━━━ Reading text ━━━
The way that movements were slower as if running on a battery on low. The nerve endings from the brain out to the muscles in the body running on a circuit board that seemed archaic. Mom was still there joking about PD as most Parkie's do and I always love to be in on a joke. It's a device I've used since my grandma slipped away through Alzheimer's.
Make your loved one laugh and in that one moment you are with them somewhere that the disease can't get.
Last month though I caught a drive to my cousin's high school graduation with my parents. The drive felt different from the moment I slid into the back of the maroon Crown Victoria substitute (I refuse to remember the new car's make/model). My father, the eternal smart ass was being kinder than usual to my mom. We stopped at a small town gas station for the bathroom and the requisite acquiring of gum for my mom. I slipped into the Midwestern small talk and brought up my dad's yearly fishing trip in August. He mentioned I might need to stay with mom, because she would probably need help at night.
For those who are unaware the medicine cycle for some PD patients, ends with a 8pm kick back. This was why Micheal J. Fox had Spin City start taping early. It's when Parkie's are better equipped.
Take a moment to think about the muscles in your body. All of them. You wake up in the middle of the night and need to go to the bathroom... how many muscles do you call on? I understood why I'd be needed.
But most of all I could hear how tired Dad was in that moment. It put me on guard and I've been there for a month now. Observing, changing my behavior a bit to be nicer as well, more patient...
My good friend, Beth, was singing in the KC Women's Chorus and had told me that Mom would really like the music. I knew that an outing to KC would require driving, getting into a building, getting seated, and lots of people to maneuver around, but I was up for it.
I could tell the day was physically exhausting for my mom, but she did love the concert we sang along with the Shoop Shoop song, one she used to sing and spin around the kitchen with me. The linoleum helping our socked feet feel like we were gliding across some grand dance hall.
When we got back into the car on the way home through a maze of ramps and elevators Mom was sweating like she had run a marathon, which as her muscles were concerned she had done so her breathing was labored, but mine is from climbing three flights of stairs. I was worried about her being overheated, but she said it's a new thing the doctors are trying to figure out. The doctors had run a sonogram to see if that illuminated anything. (She said that she had come from the room and Dad asked her how it went and she said, "There's a Junior!" He was not amused. I thought it was pretty awesome.) She explained the feeling as your outside being cold, but the inside being hot and she was right her skin was chilly, but her body was reacting as if she was boiling inside.
━━━
- _Instructions_
a) In the piece about the writer's mother, list everything the writer knew an outing to KC would require.
b) Rewrite the paragraph of the piece about the writer's mother that begins "Last month though I caught a drive" as a shorter paragraph that keeps its main facts.
c) In the piece about the writer's mother, what did Mom tell Dad when he asked how the sonogram went?
━━━ Supplied information ━━━
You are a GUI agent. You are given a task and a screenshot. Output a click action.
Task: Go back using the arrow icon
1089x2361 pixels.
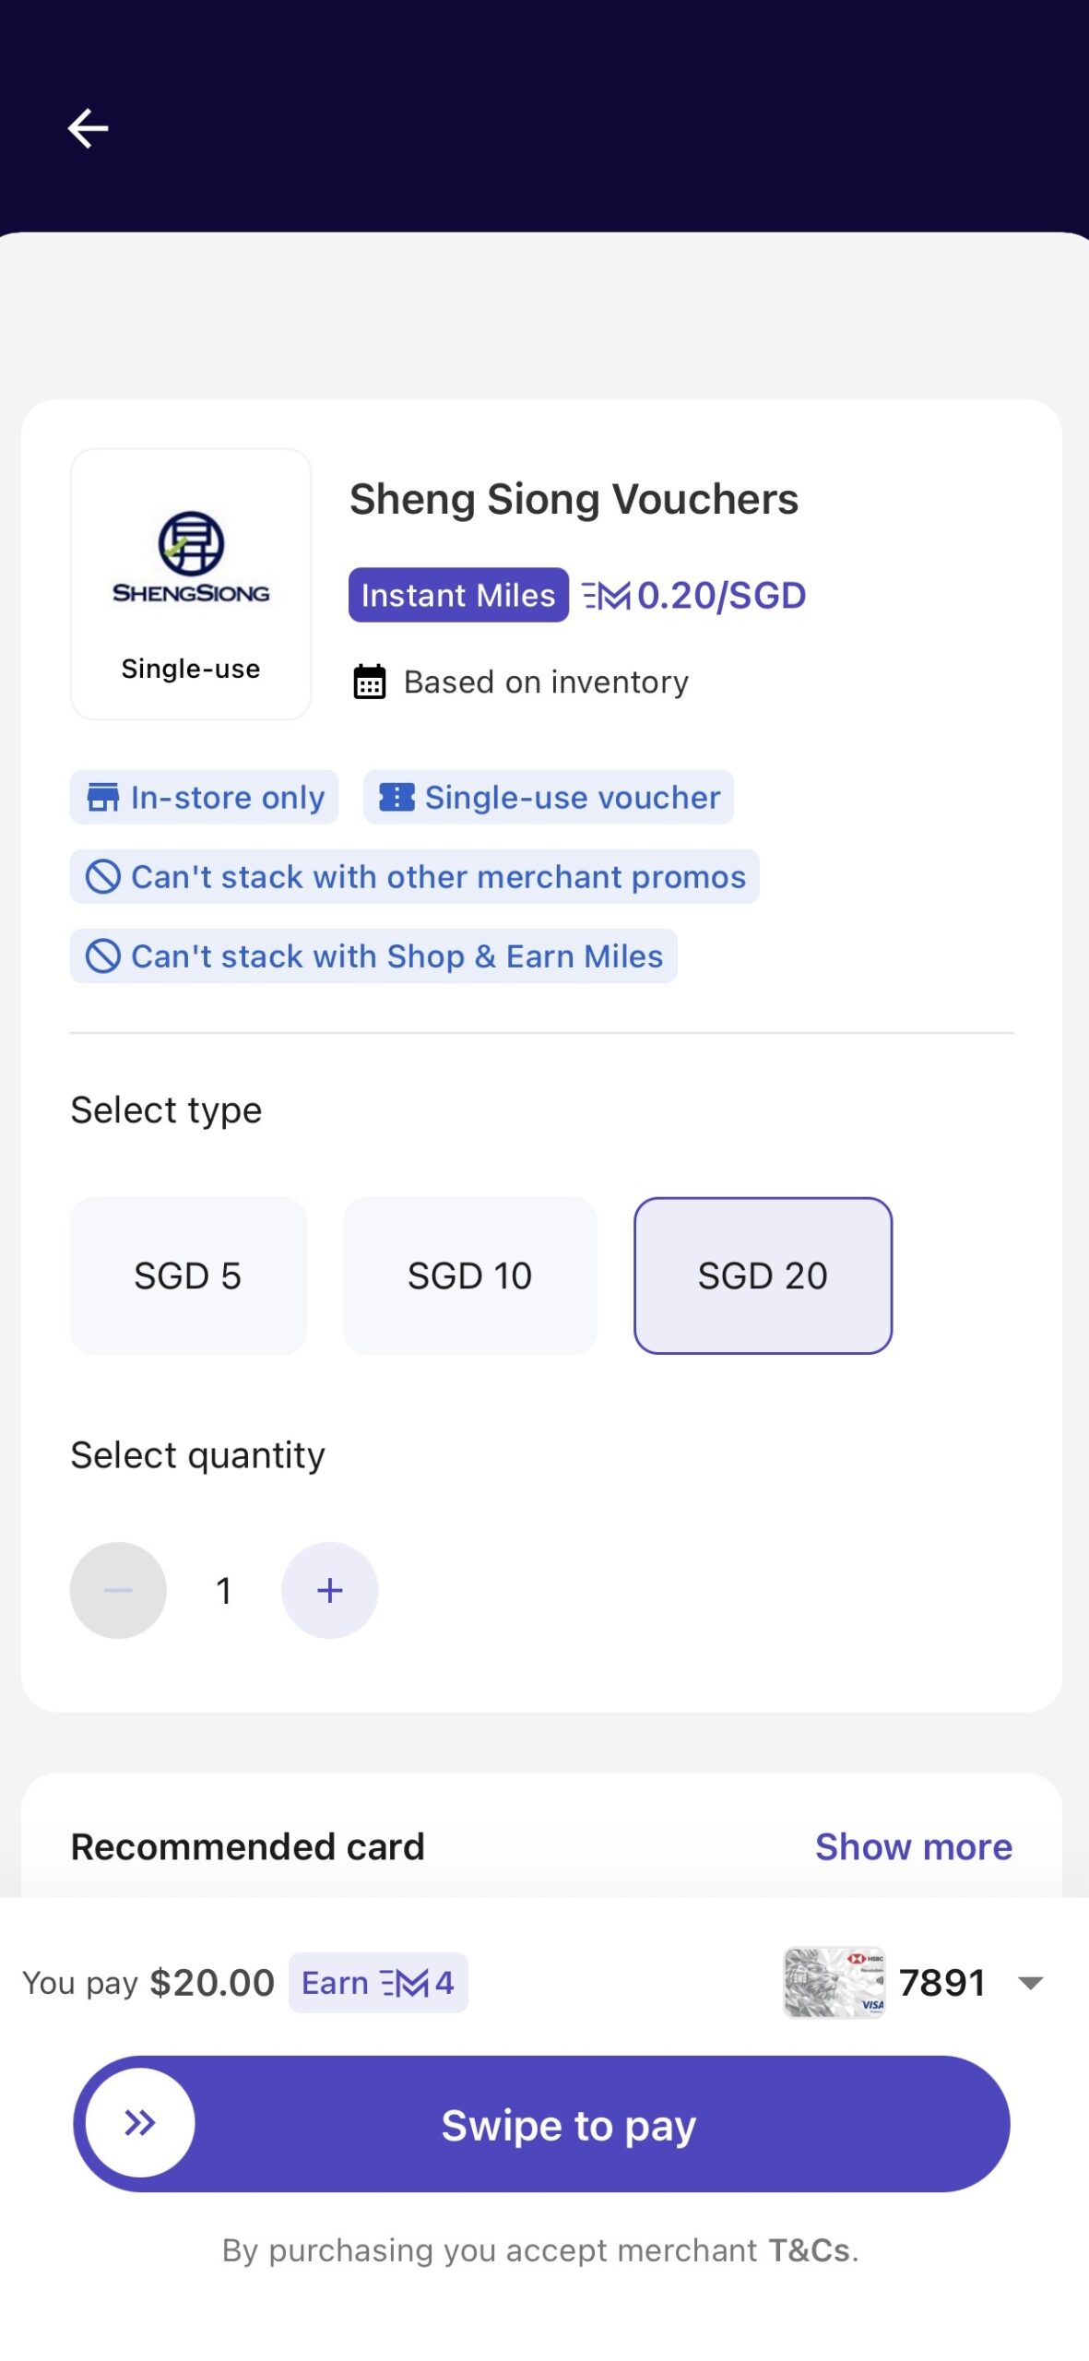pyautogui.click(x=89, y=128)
━━━
━━━ Supplied information ━━━
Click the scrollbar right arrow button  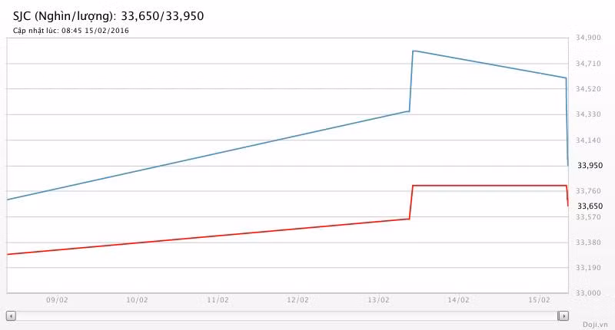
━━━
━━━ Supplied information ━━━
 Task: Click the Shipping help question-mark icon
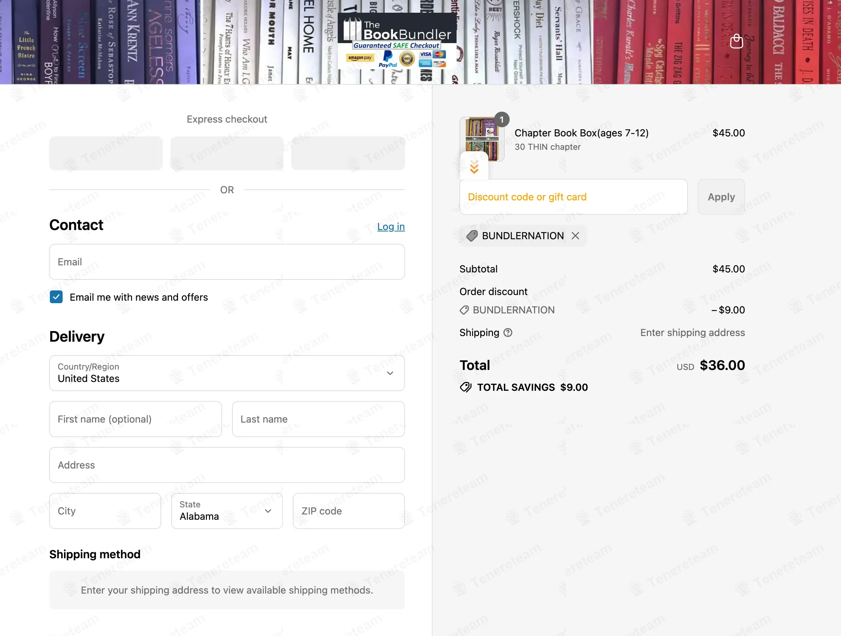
━━━
- _Results in order_
a)
- Driving
- Getting into a building
- Getting seated
- Lots of people to maneuver around

b) Last month I rode with my parents to my cousin's high school graduation. The drive felt different from the start, and my usually sarcastic father was kinder than usual to my mom. At a small-town gas station stop, I mentioned Dad's yearly August fishing trip. He said I might need to stay with Mom, since she would probably need help at night.

c) She said, "There's a Junior!"